▶ TASK REQUIREMENTS:
Copy out the lines below word for word, leaving out the pictures.

▶ DATA ROWS:
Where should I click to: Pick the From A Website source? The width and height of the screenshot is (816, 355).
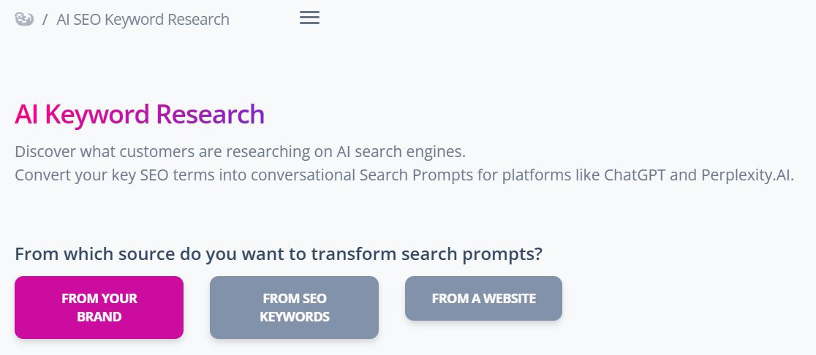pyautogui.click(x=483, y=298)
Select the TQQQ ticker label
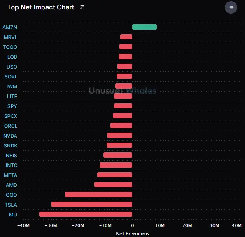245x237 pixels. tap(10, 47)
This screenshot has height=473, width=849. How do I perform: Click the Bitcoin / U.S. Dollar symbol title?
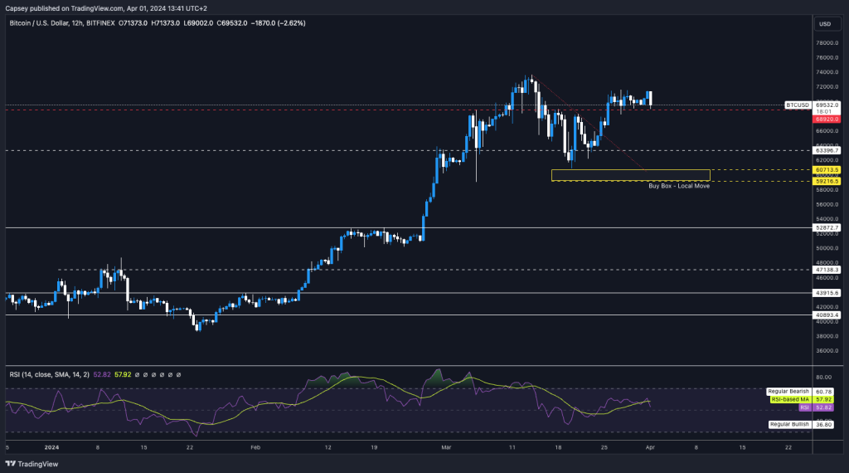[x=50, y=23]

▶ EXERCISE SOLUTION:
Where should I click to: Pick the From A Website source? The width and height of the screenshot is (816, 355).
pyautogui.click(x=483, y=298)
Select the TQQQ ticker label
245x237 pixels. tap(10, 47)
This screenshot has height=473, width=849. How do I perform: Click the Bitcoin / U.S. Dollar symbol title?
[x=50, y=23]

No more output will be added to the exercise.